## Problem set
a) Reproduce the passage of the Altima engine thread from "Does this sound" to "(Jan 19, 2003)", word for word.
b) Extend the forum thread about the 98 Altima engine, picking up right after its final sentence.
** start Text segment **
# 98 Altima Help!



## Godzilla1 (Nov 7, 2005)

Initially dealership advised sensor code referenced a crank angle problem. Advised replacement of distributor. Put distributor in and then advised engine had to be replaced because the timing chain had jumped 2 or 3 links. Said hydraulic tensioner was loose and allowed chain to jump. Bent the valves.

Next day shop foreman said that had to replace engine because "rings had been washed out." Said that distributor was not firing and gas continued fill cylinders - eventually washing out oil ring and putting gas into the oil. Said engine has to be replaced.

Does this sound accurate?

1998 with 150,000 miles - no major problems except this. Wants $5,000 to replace engine with another engine with 37K miles.

Appreciate any comments


----------



## Asleep (Jan 19, 2003)

Godzilla1 said:


> Initially dealership advised sensor code referenced a crank angle problem. Advised replacement of distributor. Put distributor in and then advised engine had to be replaced because the timing chain had jumped 2 or 3 links. Said hydraulic tensioner was loose and allowed chain to jump. Bent the valves.
** end Text segment **
** start Listed records **
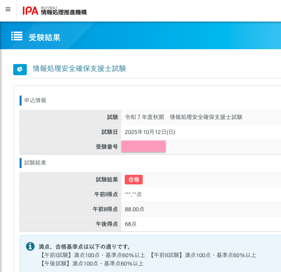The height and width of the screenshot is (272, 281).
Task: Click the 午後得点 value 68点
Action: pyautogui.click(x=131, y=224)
** end Listed records **
** start Listed records **
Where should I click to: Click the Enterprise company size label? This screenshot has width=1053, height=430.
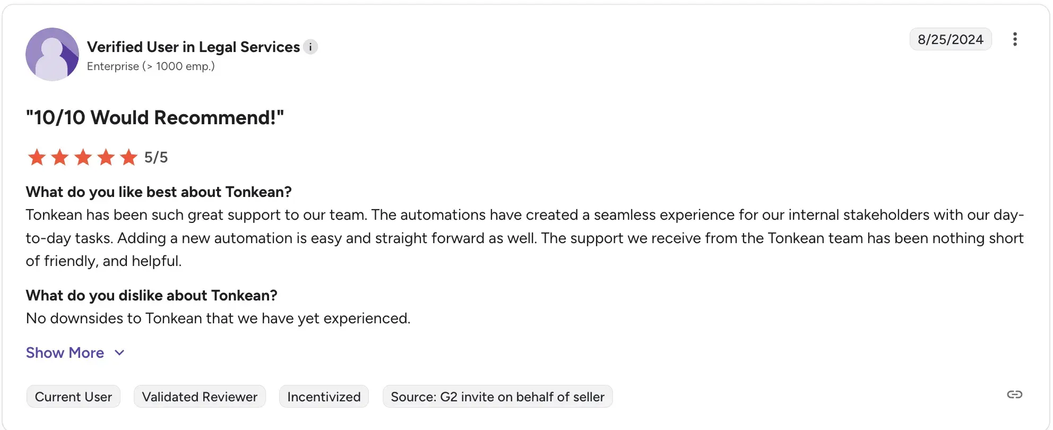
** end Listed records **
## The results
a)
Does this sound accurate?

1998 with 150,000 miles - no major problems except this. Wants $5,000 to replace engine with another engine with 37K miles.

Appreciate any comments


----------



## Asleep (Jan 19, 2003)

b)
> 
> Next day shop foreman said that had to replace engine because "rings had been washed out." Said that distributor was not firing and gas continued fill cylinders - eventually washing out oil ring and putting gas into the oil. Said engine has to be replaced.
> 
> ...


find an independent mechanic to install an engine for you and get one from either ebay or someplace that will ship to you. 5k is way too much money for a simple swap. you can get an engine for less than a grand. a typical tech should charge you about 500 or so to install it. save your money and do the shopping yourself. i trust this site www.ritewayauto.com they have never done me wrong and ive been dealing with them for the last 15 years.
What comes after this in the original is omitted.